The Java Memory Model

volatile is a weaker form of synchronized keyword which ensures the visibility only.

CPU have different levels of cache, and each core has its own cache, which stores the minimal set of main memory (RAM) for performance. Each thread mutates the variable and the result of the mutation may not be visible to other threads. There is no guarantee that operations in one thread will be performed in the order given by the program, as long as the reordering is not detectable from within that thread – even if the reordering is apparent to other threads. In the absence of synchronization, the Jave Memory Model permits the compiler to reorder operations and cache values in registers, and permits CPUs to reorder operations and cache values in processor-specific caches. volatile keyword ensures the visibility of the mutation.

The Java Memory Model is defined in happens before rules, e.g. there is a happens before rule between a volatile write of field x and a volatile read of field x. So when a write is done, a subsequent read will see the value written.

volatile also prevents compiler over-optimising the order of execution of the code, which is achieved by the Java Memory Model.

A volatile filed can not also be declared final.

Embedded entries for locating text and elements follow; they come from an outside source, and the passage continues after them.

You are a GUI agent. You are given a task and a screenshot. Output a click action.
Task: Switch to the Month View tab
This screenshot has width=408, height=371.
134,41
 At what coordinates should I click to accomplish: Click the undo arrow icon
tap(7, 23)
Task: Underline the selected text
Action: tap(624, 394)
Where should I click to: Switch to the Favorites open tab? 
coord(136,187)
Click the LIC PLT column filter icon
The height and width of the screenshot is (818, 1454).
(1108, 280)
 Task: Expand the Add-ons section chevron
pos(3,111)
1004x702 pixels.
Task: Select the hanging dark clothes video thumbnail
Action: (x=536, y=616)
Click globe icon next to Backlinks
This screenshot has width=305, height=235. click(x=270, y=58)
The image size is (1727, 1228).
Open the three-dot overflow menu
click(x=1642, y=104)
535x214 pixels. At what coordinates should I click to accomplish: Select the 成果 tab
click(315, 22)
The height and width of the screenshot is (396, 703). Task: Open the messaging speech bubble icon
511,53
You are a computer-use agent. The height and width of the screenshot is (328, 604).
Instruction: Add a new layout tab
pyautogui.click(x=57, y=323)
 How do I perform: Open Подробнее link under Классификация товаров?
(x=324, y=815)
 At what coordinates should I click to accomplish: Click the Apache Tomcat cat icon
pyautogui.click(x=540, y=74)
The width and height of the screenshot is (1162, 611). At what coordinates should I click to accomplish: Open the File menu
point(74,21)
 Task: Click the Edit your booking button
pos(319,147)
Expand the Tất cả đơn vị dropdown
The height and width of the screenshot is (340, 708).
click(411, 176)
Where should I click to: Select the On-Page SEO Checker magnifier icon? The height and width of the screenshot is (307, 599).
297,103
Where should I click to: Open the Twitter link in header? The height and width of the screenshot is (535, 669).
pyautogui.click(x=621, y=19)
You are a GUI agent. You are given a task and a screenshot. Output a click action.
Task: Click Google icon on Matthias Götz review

final is a more limited version of the const mechanism from C++, supports the construction of immutable objects. Final fields can not be modified, and have special sematics under the Java Memory Model. It is the use of final fields that makes possible the guarantee of initialization safety that lets immutable objects be freely accessed and shared without synchronization. Properly constructed final fields can be safely accessed without additional synchronization. However, if final fields refer to mutable objects, synchronization is still required to access the state of the objects they refer to.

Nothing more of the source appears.